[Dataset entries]
■ ■ ■ ■ ■ ■ ■

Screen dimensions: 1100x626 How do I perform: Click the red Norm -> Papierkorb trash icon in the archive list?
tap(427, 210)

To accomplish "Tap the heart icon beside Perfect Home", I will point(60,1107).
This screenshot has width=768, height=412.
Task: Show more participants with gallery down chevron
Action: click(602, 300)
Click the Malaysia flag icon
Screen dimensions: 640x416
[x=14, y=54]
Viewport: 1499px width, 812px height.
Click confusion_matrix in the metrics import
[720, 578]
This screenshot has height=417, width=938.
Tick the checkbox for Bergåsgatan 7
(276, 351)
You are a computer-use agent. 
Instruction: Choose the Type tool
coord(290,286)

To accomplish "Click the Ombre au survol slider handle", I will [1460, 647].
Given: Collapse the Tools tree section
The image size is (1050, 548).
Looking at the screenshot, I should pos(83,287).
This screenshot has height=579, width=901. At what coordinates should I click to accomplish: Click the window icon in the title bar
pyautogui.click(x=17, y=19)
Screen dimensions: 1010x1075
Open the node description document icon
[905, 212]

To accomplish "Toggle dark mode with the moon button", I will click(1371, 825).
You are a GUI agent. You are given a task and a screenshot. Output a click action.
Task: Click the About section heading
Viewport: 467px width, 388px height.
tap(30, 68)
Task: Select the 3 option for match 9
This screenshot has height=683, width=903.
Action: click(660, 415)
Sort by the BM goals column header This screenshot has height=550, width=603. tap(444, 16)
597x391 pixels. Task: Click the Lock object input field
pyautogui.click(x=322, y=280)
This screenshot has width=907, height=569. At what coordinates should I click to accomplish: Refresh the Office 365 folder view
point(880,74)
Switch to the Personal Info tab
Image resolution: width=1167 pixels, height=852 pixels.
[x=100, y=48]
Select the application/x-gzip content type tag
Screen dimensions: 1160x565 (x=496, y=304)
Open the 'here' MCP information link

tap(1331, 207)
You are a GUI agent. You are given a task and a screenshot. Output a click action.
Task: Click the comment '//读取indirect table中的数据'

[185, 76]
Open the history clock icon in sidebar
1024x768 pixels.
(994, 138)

■ ■ ■ ■ ■ ■ ■

Go through the records above and copy each line where "section" is found.

-- Solution to the exercise --
Given: Collapse the Tools tree section
Task: Click the About section heading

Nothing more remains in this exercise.